- **What to do**: The answer must consist of every line in the records below that contains the string "with".

Extracted data entries:
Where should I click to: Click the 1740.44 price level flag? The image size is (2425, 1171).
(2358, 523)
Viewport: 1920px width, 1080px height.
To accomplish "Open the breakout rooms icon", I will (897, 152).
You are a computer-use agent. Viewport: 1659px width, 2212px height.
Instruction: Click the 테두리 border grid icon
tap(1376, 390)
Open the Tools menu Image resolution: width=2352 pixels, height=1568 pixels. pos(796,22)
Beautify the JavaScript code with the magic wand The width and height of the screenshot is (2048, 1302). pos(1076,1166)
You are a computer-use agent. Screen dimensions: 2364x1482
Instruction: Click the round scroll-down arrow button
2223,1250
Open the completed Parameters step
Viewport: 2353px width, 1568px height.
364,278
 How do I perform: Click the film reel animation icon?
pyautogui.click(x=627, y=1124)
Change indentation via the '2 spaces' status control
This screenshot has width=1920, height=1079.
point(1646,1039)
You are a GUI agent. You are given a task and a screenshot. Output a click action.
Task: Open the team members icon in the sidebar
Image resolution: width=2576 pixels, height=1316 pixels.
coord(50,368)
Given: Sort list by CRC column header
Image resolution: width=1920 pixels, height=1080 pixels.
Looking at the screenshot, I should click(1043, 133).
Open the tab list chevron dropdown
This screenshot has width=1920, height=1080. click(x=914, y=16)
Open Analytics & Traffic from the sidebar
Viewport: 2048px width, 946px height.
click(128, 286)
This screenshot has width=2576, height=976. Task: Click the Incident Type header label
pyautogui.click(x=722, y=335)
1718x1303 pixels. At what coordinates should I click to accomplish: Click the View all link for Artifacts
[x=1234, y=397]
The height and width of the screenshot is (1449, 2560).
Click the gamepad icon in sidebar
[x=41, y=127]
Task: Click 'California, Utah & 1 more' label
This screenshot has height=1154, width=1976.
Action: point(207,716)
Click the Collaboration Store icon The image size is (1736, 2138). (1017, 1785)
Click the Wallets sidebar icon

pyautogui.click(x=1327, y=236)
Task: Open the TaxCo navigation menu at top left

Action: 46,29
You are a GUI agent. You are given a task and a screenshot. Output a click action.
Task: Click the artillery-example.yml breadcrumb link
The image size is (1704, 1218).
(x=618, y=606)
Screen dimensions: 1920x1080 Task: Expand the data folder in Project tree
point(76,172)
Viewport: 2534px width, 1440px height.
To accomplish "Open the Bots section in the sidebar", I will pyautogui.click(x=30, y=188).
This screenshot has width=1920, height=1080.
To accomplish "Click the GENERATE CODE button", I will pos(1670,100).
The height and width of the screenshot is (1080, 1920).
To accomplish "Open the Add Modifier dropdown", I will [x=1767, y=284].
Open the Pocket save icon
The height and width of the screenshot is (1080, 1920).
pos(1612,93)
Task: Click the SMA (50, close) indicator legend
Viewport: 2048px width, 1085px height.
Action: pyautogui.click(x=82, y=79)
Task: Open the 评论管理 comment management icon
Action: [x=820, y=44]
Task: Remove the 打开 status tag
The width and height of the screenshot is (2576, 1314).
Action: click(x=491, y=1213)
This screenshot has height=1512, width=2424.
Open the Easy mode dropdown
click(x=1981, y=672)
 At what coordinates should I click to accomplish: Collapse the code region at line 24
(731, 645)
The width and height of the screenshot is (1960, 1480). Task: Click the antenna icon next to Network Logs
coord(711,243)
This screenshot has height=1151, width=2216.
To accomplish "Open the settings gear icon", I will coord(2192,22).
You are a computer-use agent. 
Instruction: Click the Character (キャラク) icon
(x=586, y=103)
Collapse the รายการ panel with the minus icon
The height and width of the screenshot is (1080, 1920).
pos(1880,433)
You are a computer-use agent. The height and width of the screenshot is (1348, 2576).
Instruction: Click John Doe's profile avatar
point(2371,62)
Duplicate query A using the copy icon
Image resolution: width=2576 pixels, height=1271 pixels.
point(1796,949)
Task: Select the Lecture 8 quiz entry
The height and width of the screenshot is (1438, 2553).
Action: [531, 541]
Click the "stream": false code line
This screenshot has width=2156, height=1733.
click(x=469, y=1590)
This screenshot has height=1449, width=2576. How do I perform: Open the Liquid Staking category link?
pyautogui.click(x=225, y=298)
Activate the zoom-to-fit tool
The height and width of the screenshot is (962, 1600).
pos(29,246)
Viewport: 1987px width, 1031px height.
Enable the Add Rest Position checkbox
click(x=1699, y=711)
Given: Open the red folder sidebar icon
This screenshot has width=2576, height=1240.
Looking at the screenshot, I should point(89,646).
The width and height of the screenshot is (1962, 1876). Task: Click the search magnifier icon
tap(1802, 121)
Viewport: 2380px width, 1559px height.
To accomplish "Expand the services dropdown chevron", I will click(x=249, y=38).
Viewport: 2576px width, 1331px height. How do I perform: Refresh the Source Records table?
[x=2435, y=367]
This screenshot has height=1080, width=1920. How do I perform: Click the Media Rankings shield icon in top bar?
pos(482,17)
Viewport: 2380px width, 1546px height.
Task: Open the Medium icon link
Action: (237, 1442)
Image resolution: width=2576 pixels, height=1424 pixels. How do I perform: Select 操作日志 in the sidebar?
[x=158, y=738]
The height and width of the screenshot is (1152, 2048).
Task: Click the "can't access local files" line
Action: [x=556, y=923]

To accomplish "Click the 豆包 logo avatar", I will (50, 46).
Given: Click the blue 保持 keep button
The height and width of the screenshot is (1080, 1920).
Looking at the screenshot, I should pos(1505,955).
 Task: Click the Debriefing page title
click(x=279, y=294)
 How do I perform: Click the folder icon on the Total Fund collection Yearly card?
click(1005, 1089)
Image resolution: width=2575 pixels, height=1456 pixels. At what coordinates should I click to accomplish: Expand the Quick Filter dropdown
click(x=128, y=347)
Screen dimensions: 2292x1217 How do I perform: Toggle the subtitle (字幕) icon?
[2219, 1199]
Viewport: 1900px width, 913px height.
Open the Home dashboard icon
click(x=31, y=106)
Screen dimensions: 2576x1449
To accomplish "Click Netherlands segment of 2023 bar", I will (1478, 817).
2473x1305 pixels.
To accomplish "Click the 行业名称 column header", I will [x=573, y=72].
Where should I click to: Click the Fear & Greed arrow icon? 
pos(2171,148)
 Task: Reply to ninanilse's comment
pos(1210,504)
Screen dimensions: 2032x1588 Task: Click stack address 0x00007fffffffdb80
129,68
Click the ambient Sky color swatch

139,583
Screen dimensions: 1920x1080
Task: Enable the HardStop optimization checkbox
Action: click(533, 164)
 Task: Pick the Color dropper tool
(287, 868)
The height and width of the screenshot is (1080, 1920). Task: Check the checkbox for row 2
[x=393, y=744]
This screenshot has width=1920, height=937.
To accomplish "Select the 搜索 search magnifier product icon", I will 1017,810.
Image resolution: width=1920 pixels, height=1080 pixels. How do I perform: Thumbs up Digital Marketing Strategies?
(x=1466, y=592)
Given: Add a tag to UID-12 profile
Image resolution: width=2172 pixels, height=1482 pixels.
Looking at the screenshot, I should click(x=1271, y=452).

- **Response to the exercise**:
Beautify the JavaScript code with the magic wand The width and height of the screenshot is (2048, 1302). pos(1076,1166)
Collapse the รายการ panel with the minus icon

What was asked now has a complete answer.